Claro que as assessorias de imprensa estão só fazendo o trabalho delas, que é conseguir o maior espaço jornalístico possível para seus clientes. Mas é assustador perceber como o papel delas tem mudado nos últimos anos. Em vez de "assessorar" o jornalista, elas o tratam, cada vez mais, como um empregado, alguém que simplesmente existe para replicar o conteúdo criado pelas assessorias.
Muitos jornais, revistas e sites têm aceitado essa situação. Com as seguidas demissões em massa de jornalistas e a consequente diminuição do tamanho das redações, o aumento no número de horas trabalhadas por jornalistas e o surgimento de incontáveis órgãos de imprensa que se prestam a ser meros divulgadores de material promocional, o jornalismo Copy/Paste está dominando o mercado.
Quer um exemplo? Veja o texto que as assessorias de imprensa estão usando para divulgar o lançamento, na TV a cabo, do filme "A Era do Gelo: o Big Bang":
'A Era do Gelo: O Big Bang' narra a série de acontecimentos cósmicos que ameaçam A Era do Gelo, após Scrat chegar ao universo em busca da sua noz.
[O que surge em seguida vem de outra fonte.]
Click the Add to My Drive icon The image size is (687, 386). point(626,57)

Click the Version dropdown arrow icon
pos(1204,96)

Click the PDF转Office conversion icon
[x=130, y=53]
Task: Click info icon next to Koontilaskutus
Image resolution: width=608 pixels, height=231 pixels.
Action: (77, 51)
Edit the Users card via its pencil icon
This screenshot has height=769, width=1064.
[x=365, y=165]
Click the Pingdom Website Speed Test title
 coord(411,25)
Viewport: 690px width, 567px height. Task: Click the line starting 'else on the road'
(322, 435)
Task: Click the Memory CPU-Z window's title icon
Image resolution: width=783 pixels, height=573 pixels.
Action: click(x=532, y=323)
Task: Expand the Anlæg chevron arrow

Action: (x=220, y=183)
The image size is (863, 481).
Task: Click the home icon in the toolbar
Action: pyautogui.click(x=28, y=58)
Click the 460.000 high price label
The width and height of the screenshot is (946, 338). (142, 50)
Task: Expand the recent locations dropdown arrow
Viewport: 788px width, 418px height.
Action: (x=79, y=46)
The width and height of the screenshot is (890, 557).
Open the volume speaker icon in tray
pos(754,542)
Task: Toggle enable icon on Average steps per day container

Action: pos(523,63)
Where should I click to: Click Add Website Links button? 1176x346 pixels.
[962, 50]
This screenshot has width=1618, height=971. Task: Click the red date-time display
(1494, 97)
Sid, Manny, Diego e os demais personagens devem deixar suas casas e embarcar em uma aventura.
Experimente copiar o parágrafo – inteiro ou em partes – faça uma busca na Internet, e você terá uma ideia de como o jornalismo Copia/Cola está disseminado por aqui. Também vai perceber como boa parte das matérias jornalísticas de dicas – sejam de filmes, livros, viagens ou restaurantes – dependem da "mãozinha" de assessorias.
O resultado é que muita gente lê essas matérias de "dicas" sem saber que, na verdade, está lendo propaganda. E propaganda do pior tipo: disfarçada de sugestão espontânea e livre de qualquer interesse comercial.
Bom Dia das Crianças a todos. O blog volta na sexta-feira.